Sono state ritrovate nel suo computer 1.500 foto hard degli alunni della scuola in cui lavorava. Un evento che ha sconvolto la vita del vicepreside della prestigiosa Thorpe Hall School di Southend, in Gran Bretagna, Martin Goldberg. L’uomo, 46 anni, dopo esser stato scoperto, ha deciso di togliersi la vita.

In poche ore, dunque, l’uomo ha deciso di suicidarsi per l’onta subita. La polizia, infatti, gli ha comunicato di essere iscritto nel registro degli indagati, interrogandolo anche in merito alle 1.500 foto osé ritrovate in casa sua. Si è impiccato nel garange della propria abitazione.
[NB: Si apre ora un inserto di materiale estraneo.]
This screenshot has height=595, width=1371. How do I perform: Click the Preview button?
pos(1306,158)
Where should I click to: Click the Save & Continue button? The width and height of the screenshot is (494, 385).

L’uomo, infatti, fu trovato morto il 10 settembre, quando i suoi colleghi allarmarono la polizia, dicendo agli agenti che il vicepreside non si era presentato al lavoro quella mattina. In passato, l’uomo era già stato segnalato per episodi di pornografia infantile, ma solo negli ultimi periodi era insorta con violenza la sua mania di conservare foto di questo genere, raffiguranti minori.

La scuola, secondo le organizzazioni Nsppc e Enough Abuse (impegnate nella prevenzione di abusi verso l’infanzia) non può essere ritenuta responsabile della condotta del vicepreside suicida.